Your best friend Ben Bitdiddle is convinced he's got a great new start up idea that's going to change the world. He's encouraging you to drop out and start the new company `Bitdiddlers, Inc.`

with him. Before joining his start up, you'll want to do some analysis of your own to make sure his ideas are sound.

`Bitdiddlers, Inc.`

will be a company in cloud data storage, which is already a pretty crowded field (Dropbox, Box, Google, Microsoft, Amazon, etc.), so you are understandably skeptical. However, there is one wrinkle to Ben's business model which he claims will help lower costs and **#disrupt** the current cloud storage model.

One thing that drives up the cost for cloud storage companies is ensuring that customer data is not lost. You never hear about Dropbox losing your presentation, or Facebook losing your photos from that bachelor party (even though you may want them to), or really any instances of customer data loss associated with cloud storage services. This is because storage companies incur an enormous overhead of replicating customer data many, many times over in order to ensure an extremeley low probability of data loss.

Ben Bitdiddle has decided that this expectation of 100% data integrity is increasingly unreasonable as humanity transitions deeper into a digital era. Digital goods, not unlike physical goods, are prone to permanent loss. Thus, Ben has taken inspiration from insurance companies, which help mitigate the pain of financial loss usually resulting from lost earning potential, goods, crops, shelter, etc.. Rather than promise 100% data integrity, which drives up costs and is inevitably a promise that cloud storage companies **will** be forced to break, Ben proposes that `Bitdiddlers, Inc.`

will break ground in the new frontier of Cloud Data Insurance.

The basic premise of insurance is that customers pay a premium $p$ in order to insure their goods of value $v$ (in this instance, goods = data). In most cases, these goods remain unharmed (data remains secure), so the insurer happily pockets this premium from customers. In a small subset of cases, customer goods are damaged or lost (data is corrupted) and insurers must pay the customer the value $v$ of the goods that were lost.
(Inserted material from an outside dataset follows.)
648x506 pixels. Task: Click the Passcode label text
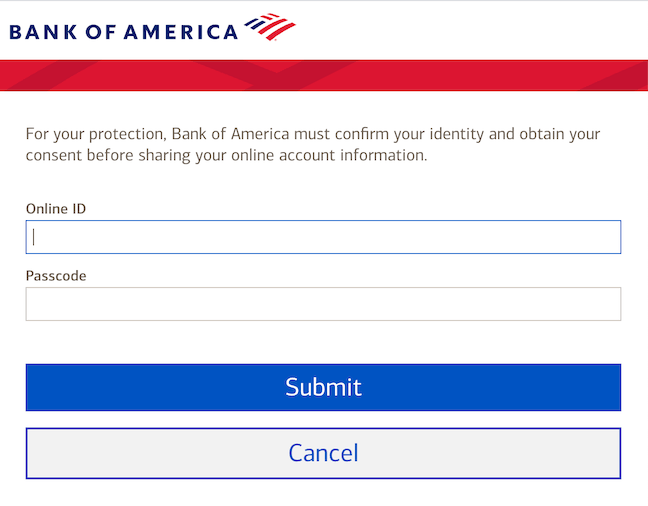[x=56, y=276]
In order for the business to be profitable over the course of a year, the sum over all customer premiums must be larger than the costs of paying customers for lost goods plus the costs of operation.

Let's formalize this idea in terms of the problem at hand. We will make several simplifying assumptions in order to get a cursory look at the problem, rather than explore all of its intricate complexities. The purpose will be to make a back-of-the-hand evaluation of the business. In order to truly evaluate the opportunity, the model would have to be thoroughly refined, but the skeleton given is not a bad place to start.
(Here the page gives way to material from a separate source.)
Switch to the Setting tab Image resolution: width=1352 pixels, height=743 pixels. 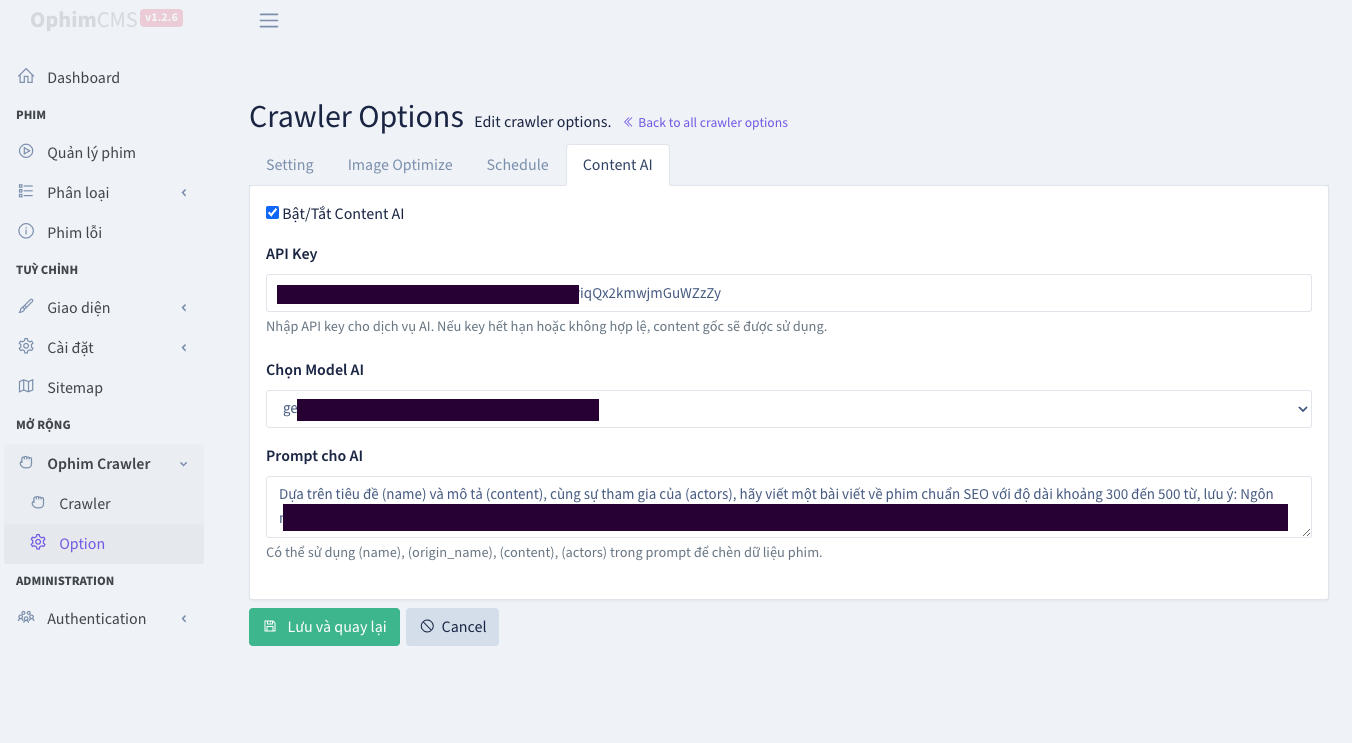pyautogui.click(x=289, y=164)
We first define the following variables.

$E$: annual profit

$P$: total annual premium = sum of all premiums charged to all customers per year

$L$: total loss incurred in one year (total payout to customers with lost data)

$U$: total expenses incurred in one year

Then, the following equation holds.

$\Large E = P - L - U$

You will replicate each customer's data $r$ times, with each copy to be stored on a different disk to protect against failures. Costs will increase as $r$ increases, but the number of people who end up using their coverage will decrease (because data will be less likely to fail). You will see in this lab that $r$ is a business model parameter that you will tune.

For simplicity, we assume the following:

All of your (N) customers store data of size $10$GB. From this point on, the stored data will be referred to as the customer's "file". The company will be storing the files on a system of several 1 TB hard disks, each of which costs \$100. Since \$100/TB = 10 ${\mathrm{c}\mkern-6mu{\mid}}$ /GB, the total cost per customer $C= \$1$. Thus, we have that $\large U = r N C$. We ignore all other operating costs in this model.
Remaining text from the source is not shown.